Güncelleme Tarihi:
Ayakkabası sıkmıştı... Değiştirdi, olmadı... Canı da sıkkındı... Keyif alamıyordu... Belki de problemi vardı.... Yani tatsızdı. ‘‘Böyle oynamaktansa bari çıkayım da hem kendimi, hem arkadaşlarımı, hem de beni sevenleri üzmeyeyim’’ diyordu Galatasaray'ın saha yönetmeni Hagi. Çarşamba'ya kadar bu sıkıntısını atar herhalde.

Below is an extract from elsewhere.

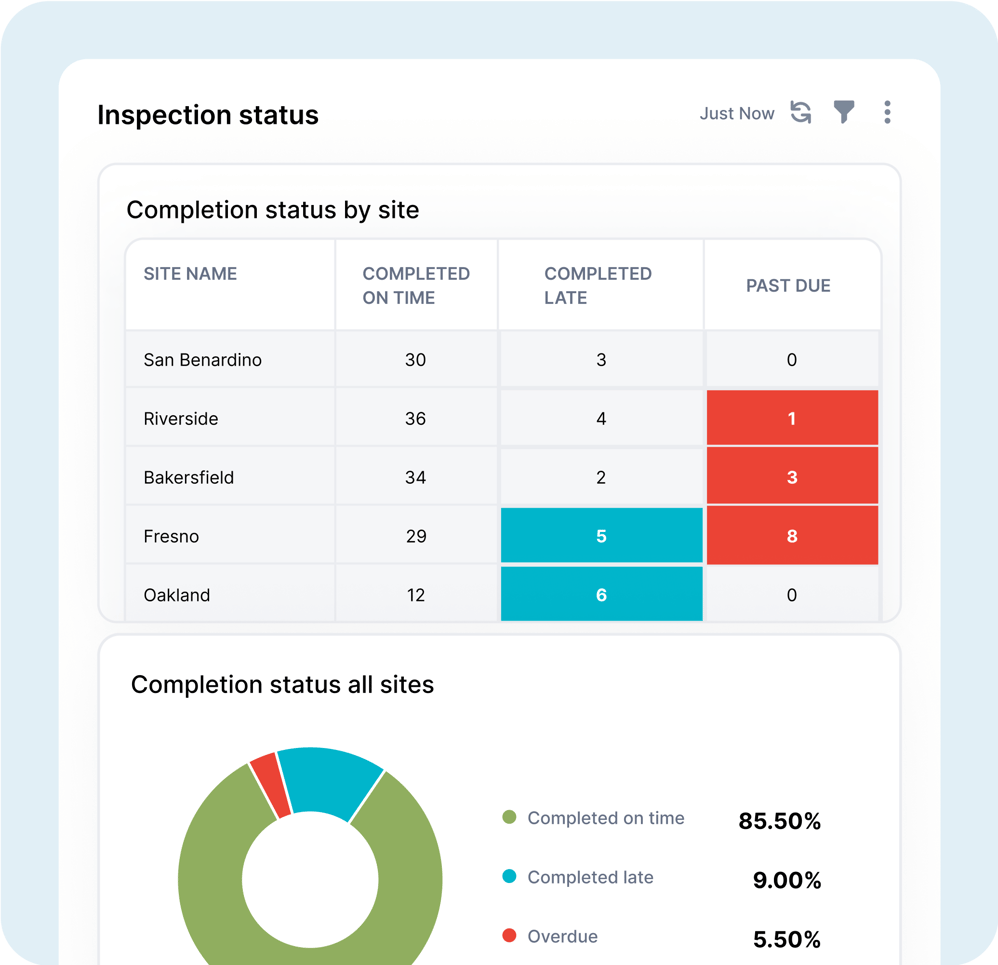Click the Inspection status heading
The width and height of the screenshot is (998, 965).
[207, 115]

Galatasaray fabrikasında üretim vardı ama mal pazarlanamıyordu. Hele bu işle uğraşan Hakan Şükür ve Arif, Karabük alanlarında dolaşıyor, bir türlü kazanç sağlayamıyordu. Böyle olunca da üretilen mal daha fazla satılamıyordu.
Dörtlü defans oynuyorsun. Burada en büyük iş kanatlar ve orta sahaya düşüyor. Bu bölgeler daha fazla çalışırsa istenilen randıman alınır. G.Saray bir an önce gol atmayı, işi sağlama bağlamayı hedefliyordu. Ama karşısında aynı tempoda bir Karabük görünce işlerin zor olduğunu görüyor ve 15 dakikada yapacağı işi uzatıyordu. Karabük artık herşeyini kaybetmişti. Futbolcular, ‘‘Ali Sami Yen bir vitrin. Bari kendimizi gösterelim’’ diyorlardı. Bu da normaldi. Onlar da ekmeklerini bu yoldan kazanıyorlar.
Artık liglerin yavaş yavaş sonlarına gelirken G.Saray her maça stresli çıkacak. Futbolcularda ‘‘acaba’’lar başlayacak. Çantada keklik görünen maçlar hep zor geçer. G.Saray kötü oynadı demiyoruz, pozisyon zenginliği var, düşünce zenginliği var. Ama bunca pozisyonun semeresi yok.
Dün Bülent hatasız oynuyor, Okan yine çalışkanlığını ve fırsatçılığını gösteriyor, Emre orta sahada hem mücadele ediyor hem top atıyordu. Dünkü maç daha farklı olabilirdi. Ama dediğim gibi G.Saray malını satamadı.